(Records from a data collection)
# # # # # # #

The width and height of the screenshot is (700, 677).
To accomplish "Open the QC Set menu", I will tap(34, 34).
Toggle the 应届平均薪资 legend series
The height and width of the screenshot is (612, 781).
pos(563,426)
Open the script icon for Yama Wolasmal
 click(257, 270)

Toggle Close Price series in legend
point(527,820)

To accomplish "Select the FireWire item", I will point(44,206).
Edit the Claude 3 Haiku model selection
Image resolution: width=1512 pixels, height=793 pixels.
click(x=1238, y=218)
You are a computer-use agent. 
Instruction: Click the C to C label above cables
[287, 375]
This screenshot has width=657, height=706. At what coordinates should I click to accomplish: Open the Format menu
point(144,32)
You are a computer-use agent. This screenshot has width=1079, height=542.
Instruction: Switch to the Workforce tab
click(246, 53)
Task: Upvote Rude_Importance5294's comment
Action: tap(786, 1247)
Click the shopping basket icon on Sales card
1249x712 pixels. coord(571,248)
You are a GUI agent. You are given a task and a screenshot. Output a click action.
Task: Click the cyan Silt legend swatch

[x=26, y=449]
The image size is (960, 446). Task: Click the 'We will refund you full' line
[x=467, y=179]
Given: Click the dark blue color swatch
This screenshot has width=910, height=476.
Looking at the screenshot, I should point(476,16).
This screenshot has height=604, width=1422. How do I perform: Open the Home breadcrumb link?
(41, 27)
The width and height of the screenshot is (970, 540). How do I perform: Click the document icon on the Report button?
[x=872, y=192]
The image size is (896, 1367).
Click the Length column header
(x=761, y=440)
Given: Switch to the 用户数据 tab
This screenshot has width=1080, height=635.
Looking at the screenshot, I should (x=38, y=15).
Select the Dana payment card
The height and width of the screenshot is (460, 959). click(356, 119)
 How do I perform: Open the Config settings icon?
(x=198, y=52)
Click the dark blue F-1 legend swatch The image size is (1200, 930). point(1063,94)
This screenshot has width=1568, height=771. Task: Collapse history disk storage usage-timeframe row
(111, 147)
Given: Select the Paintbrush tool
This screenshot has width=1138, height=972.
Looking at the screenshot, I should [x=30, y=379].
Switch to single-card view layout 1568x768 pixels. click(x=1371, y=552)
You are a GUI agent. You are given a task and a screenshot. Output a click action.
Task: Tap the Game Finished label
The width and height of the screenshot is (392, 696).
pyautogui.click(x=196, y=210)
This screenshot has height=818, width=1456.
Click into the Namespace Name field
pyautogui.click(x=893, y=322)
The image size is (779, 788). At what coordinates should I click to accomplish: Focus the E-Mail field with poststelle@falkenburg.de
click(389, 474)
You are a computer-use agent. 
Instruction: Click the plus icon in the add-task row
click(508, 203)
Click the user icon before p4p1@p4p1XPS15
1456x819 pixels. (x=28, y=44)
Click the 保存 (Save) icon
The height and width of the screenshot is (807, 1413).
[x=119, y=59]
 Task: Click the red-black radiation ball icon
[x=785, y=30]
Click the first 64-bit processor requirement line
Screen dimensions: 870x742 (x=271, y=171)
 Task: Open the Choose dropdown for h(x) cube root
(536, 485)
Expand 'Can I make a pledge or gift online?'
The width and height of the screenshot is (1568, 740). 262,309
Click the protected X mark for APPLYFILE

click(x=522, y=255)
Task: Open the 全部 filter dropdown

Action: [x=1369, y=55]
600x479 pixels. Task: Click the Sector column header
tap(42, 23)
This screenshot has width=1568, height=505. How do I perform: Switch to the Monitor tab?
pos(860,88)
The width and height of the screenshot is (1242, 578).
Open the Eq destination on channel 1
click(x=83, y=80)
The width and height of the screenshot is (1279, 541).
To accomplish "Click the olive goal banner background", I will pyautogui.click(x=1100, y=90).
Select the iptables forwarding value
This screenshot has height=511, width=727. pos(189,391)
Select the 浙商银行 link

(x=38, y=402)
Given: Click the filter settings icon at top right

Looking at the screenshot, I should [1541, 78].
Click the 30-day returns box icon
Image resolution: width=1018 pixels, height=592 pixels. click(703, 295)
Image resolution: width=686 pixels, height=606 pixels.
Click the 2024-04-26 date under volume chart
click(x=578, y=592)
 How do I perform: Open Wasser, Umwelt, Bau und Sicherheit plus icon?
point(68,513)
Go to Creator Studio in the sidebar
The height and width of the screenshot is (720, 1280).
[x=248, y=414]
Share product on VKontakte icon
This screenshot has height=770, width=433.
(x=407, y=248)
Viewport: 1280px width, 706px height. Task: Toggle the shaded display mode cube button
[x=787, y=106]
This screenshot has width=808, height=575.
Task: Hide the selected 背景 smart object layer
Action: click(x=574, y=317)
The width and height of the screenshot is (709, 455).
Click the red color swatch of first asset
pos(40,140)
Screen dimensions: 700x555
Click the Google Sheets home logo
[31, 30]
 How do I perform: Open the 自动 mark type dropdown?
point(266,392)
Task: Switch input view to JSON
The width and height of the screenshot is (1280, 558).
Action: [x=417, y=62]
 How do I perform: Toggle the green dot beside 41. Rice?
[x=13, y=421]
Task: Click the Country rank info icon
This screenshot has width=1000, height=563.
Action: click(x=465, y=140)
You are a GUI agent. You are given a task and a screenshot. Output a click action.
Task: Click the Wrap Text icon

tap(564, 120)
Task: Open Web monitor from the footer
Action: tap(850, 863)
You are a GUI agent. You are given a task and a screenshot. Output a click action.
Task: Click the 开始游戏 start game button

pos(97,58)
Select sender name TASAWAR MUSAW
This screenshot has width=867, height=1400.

# # # # # # #

Return all of the data above exactly, leaving out no line.

| Solution for this exercise |
The width and height of the screenshot is (700, 677).
To accomplish "Open the QC Set menu", I will tap(34, 34).
Toggle the 应届平均薪资 legend series
The height and width of the screenshot is (612, 781).
pos(563,426)
Open the script icon for Yama Wolasmal
 click(257, 270)

Toggle Close Price series in legend
point(527,820)

To accomplish "Select the FireWire item", I will point(44,206).
Edit the Claude 3 Haiku model selection
Image resolution: width=1512 pixels, height=793 pixels.
click(x=1238, y=218)
You are a computer-use agent. 
Instruction: Click the C to C label above cables
[287, 375]
This screenshot has width=657, height=706. At what coordinates should I click to accomplish: Open the Format menu
point(144,32)
You are a computer-use agent. This screenshot has width=1079, height=542.
Instruction: Switch to the Workforce tab
click(246, 53)
Task: Upvote Rude_Importance5294's comment
Action: tap(786, 1247)
Click the shopping basket icon on Sales card
1249x712 pixels. coord(571,248)
You are a GUI agent. You are given a task and a screenshot. Output a click action.
Task: Click the cyan Silt legend swatch

[x=26, y=449]
The image size is (960, 446). Task: Click the 'We will refund you full' line
[x=467, y=179]
Given: Click the dark blue color swatch
This screenshot has width=910, height=476.
Looking at the screenshot, I should point(476,16).
This screenshot has height=604, width=1422. How do I perform: Open the Home breadcrumb link?
(41, 27)
The width and height of the screenshot is (970, 540). How do I perform: Click the document icon on the Report button?
[x=872, y=192]
The image size is (896, 1367).
Click the Length column header
(x=761, y=440)
Given: Switch to the 用户数据 tab
This screenshot has width=1080, height=635.
Looking at the screenshot, I should (x=38, y=15).
Select the Dana payment card
The height and width of the screenshot is (460, 959). click(356, 119)
 How do I perform: Open the Config settings icon?
(x=198, y=52)
Click the dark blue F-1 legend swatch The image size is (1200, 930). point(1063,94)
This screenshot has width=1568, height=771. Task: Collapse history disk storage usage-timeframe row
(111, 147)
Given: Select the Paintbrush tool
This screenshot has width=1138, height=972.
Looking at the screenshot, I should [x=30, y=379].
Switch to single-card view layout 1568x768 pixels. click(x=1371, y=552)
You are a GUI agent. You are given a task and a screenshot. Output a click action.
Task: Tap the Game Finished label
The width and height of the screenshot is (392, 696).
pyautogui.click(x=196, y=210)
This screenshot has height=818, width=1456.
Click into the Namespace Name field
pyautogui.click(x=893, y=322)
The image size is (779, 788). At what coordinates should I click to accomplish: Focus the E-Mail field with poststelle@falkenburg.de
click(389, 474)
You are a computer-use agent. 
Instruction: Click the plus icon in the add-task row
click(508, 203)
Click the user icon before p4p1@p4p1XPS15
1456x819 pixels. (x=28, y=44)
Click the 保存 (Save) icon
The height and width of the screenshot is (807, 1413).
[x=119, y=59]
 Task: Click the red-black radiation ball icon
[x=785, y=30]
Click the first 64-bit processor requirement line
Screen dimensions: 870x742 (x=271, y=171)
 Task: Open the Choose dropdown for h(x) cube root
(536, 485)
Expand 'Can I make a pledge or gift online?'
The width and height of the screenshot is (1568, 740). 262,309
Click the protected X mark for APPLYFILE

click(x=522, y=255)
Task: Open the 全部 filter dropdown

Action: [x=1369, y=55]
600x479 pixels. Task: Click the Sector column header
tap(42, 23)
This screenshot has width=1568, height=505. How do I perform: Switch to the Monitor tab?
pos(860,88)
The width and height of the screenshot is (1242, 578).
Open the Eq destination on channel 1
click(x=83, y=80)
The width and height of the screenshot is (1279, 541).
To accomplish "Click the olive goal banner background", I will pyautogui.click(x=1100, y=90).
Select the iptables forwarding value
This screenshot has height=511, width=727. pos(189,391)
Select the 浙商银行 link

(x=38, y=402)
Given: Click the filter settings icon at top right

Looking at the screenshot, I should [1541, 78].
Click the 30-day returns box icon
Image resolution: width=1018 pixels, height=592 pixels. click(703, 295)
Image resolution: width=686 pixels, height=606 pixels.
Click the 2024-04-26 date under volume chart
click(x=578, y=592)
 How do I perform: Open Wasser, Umwelt, Bau und Sicherheit plus icon?
point(68,513)
Go to Creator Studio in the sidebar
The height and width of the screenshot is (720, 1280).
[x=248, y=414]
Share product on VKontakte icon
This screenshot has height=770, width=433.
(x=407, y=248)
Viewport: 1280px width, 706px height. Task: Toggle the shaded display mode cube button
[x=787, y=106]
This screenshot has width=808, height=575.
Task: Hide the selected 背景 smart object layer
Action: click(x=574, y=317)
The width and height of the screenshot is (709, 455).
Click the red color swatch of first asset
pos(40,140)
Screen dimensions: 700x555
Click the Google Sheets home logo
[31, 30]
 How do I perform: Open the 自动 mark type dropdown?
point(266,392)
Task: Switch input view to JSON
The width and height of the screenshot is (1280, 558).
Action: [x=417, y=62]
 How do I perform: Toggle the green dot beside 41. Rice?
[x=13, y=421]
Task: Click the Country rank info icon
This screenshot has width=1000, height=563.
Action: click(x=465, y=140)
You are a GUI agent. You are given a task and a screenshot. Output a click action.
Task: Click the Wrap Text icon

tap(564, 120)
Task: Open Web monitor from the footer
Action: tap(850, 863)
You are a GUI agent. You are given a task and a screenshot. Output a click action.
Task: Click the 开始游戏 start game button

pos(97,58)
Select sender name TASAWAR MUSAW
This screenshot has width=867, height=1400.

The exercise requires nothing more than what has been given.